• Tasks for this exercise:
1/ In the passage about a rainy visit to a best friend, why did the friend decide to love every minute of her pregnancy? Explain in one to three sentences.
2/ Pick up the passage about the rainy visit to a best friend after its final sentence and carry it on in the same voice.

• Page:

---------------

I visited my best friend on Tuesday afternoon.  We sat in her shed (house is only 1/4 built) with tin roof and the rain pelted down, then eased, then pelted down, then eased.  I said: “this rain is like grief” she nodded: “comes in waves”.  We just sat and held hands.  She showed me pictures of her tiny boy, and told me of her amazingly spiritual experience of giving birth to him.  I am finding great courage through her grace.  I always felt as though if this situation occurred to me, I would break apart forever.  But seeing her go through it, take every joy available and face the darkness head on, I see that I could do that too.  What a great gift for her to bring me, the release of that terrible fear of stillbirth.  She told me that my latest loss had helped HER accept the outcome of this pregnancy – he would come, or he would not, and that’s all there was to it.  So she determined to love every minute of it and not dwell on what could be.  Which means now she has 17 weeks of wonderful memories to bring with her into the future, even if she doesn’t get to watch her boy grow bigger.

---------------

• Given information:
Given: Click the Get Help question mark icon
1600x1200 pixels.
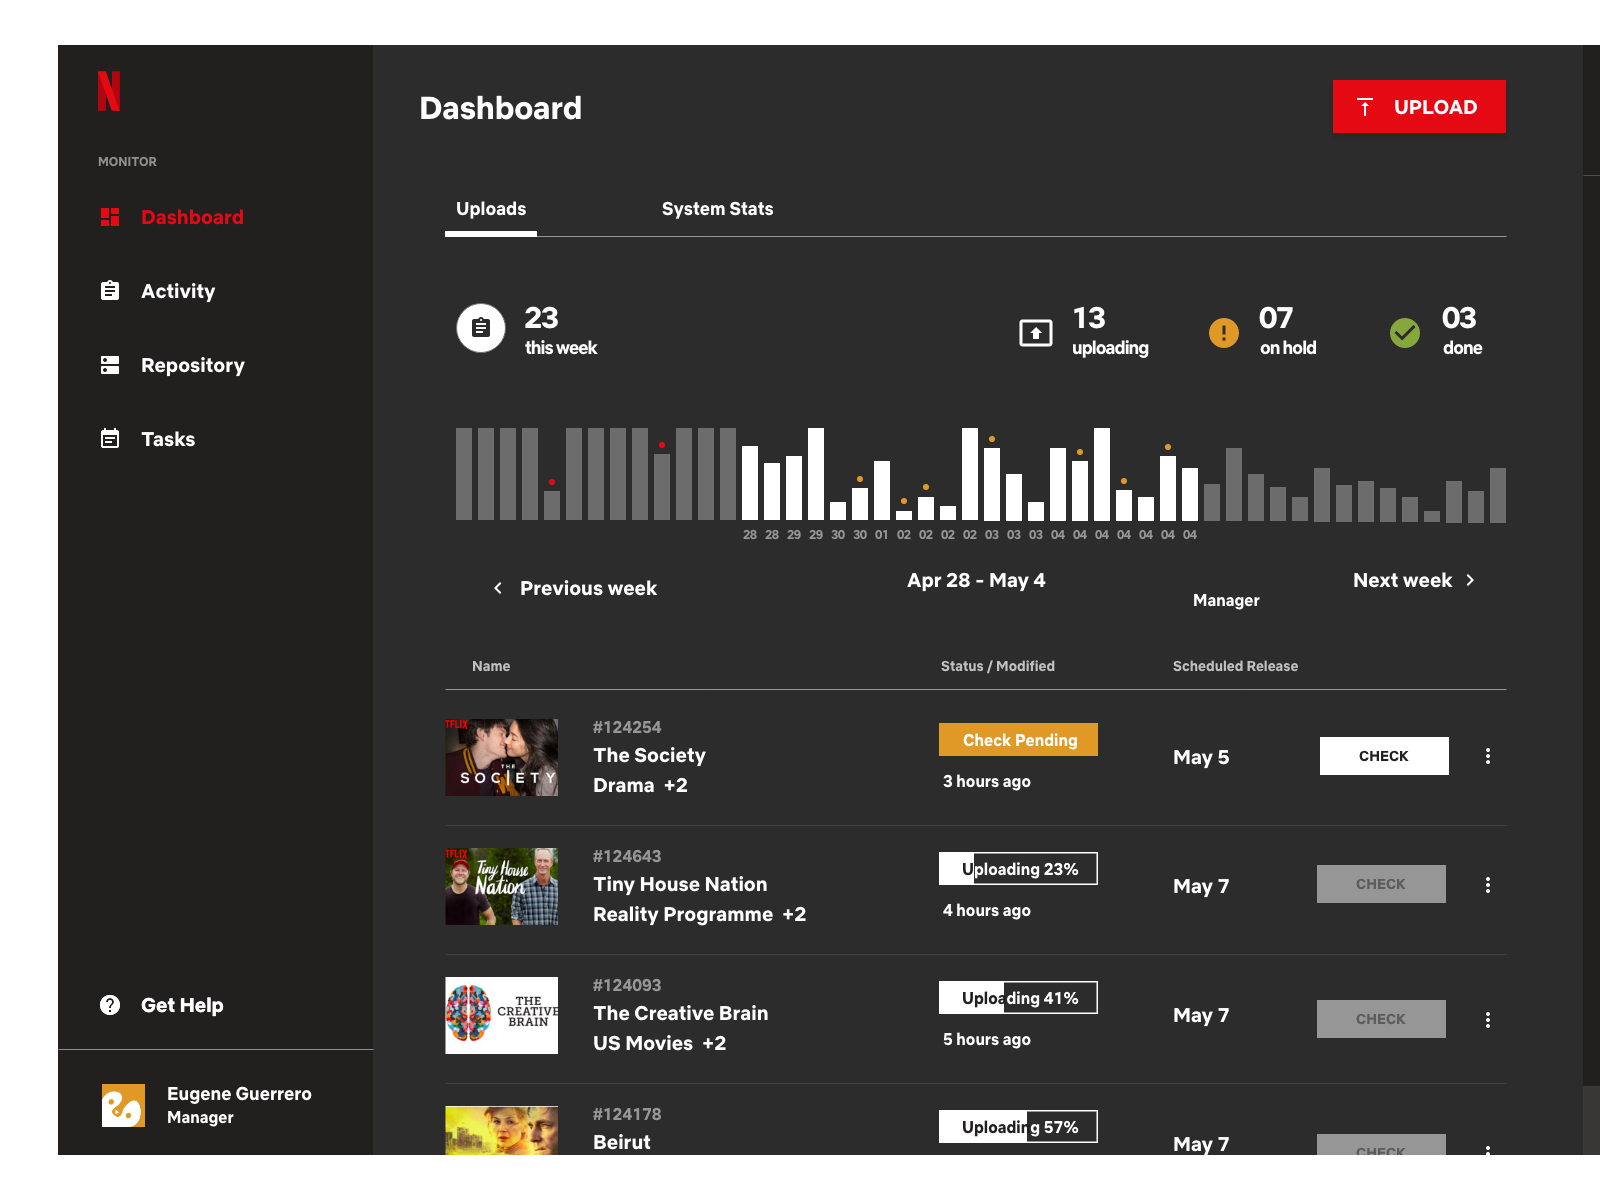Looking at the screenshot, I should [x=110, y=1005].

---------------

• Answers to each task:
1/ The writer's latest loss had helped her accept that the outcome was out of her hands: her baby would come or he would not, and that was all there was to it. Having accepted that, she chose to enjoy the pregnancy rather than dwell on what could be.

2/
None of this means that she is any less sad about the event, the loss of a person, and all that potential.  But it won’t kill her, and she chooses not to search for something/someone to blame, not to ask “why me?” because in the end she knows that as hard and painful as it is, acceptance is actually easier, and the quicker way through the quagmire of grief.  And so do I.  Which is why, as her loss stirs again the strings connected to my own, both recent and long past, I am letting the feelings come. Naming them, acknowledging them, allowing them to rise up and out.  Knowing that those feelings of sorrow will always be in attendance in some form or strength, ready to burst forth when the moment is ripe, and not being scared of them, or angry that they are still there, is healthy for me.  I am glad to not have to set myself expectations of “I should be done with this by now” or “when will this be over? Why does it have to come back to me now?”. To just accept these feelings for what they are, whenever they come, gives me a great feeling of freedom and peace.  I suspect that a similar attitude is what is sustaining my friend this week.

So we sat and we talked, and we sat in long silence, and we wept a little, and hugged and decided we had a full choir of angels now, on high, and always with us. [Between us we have lost eleven children]. And the rain came down.  And still, it comes.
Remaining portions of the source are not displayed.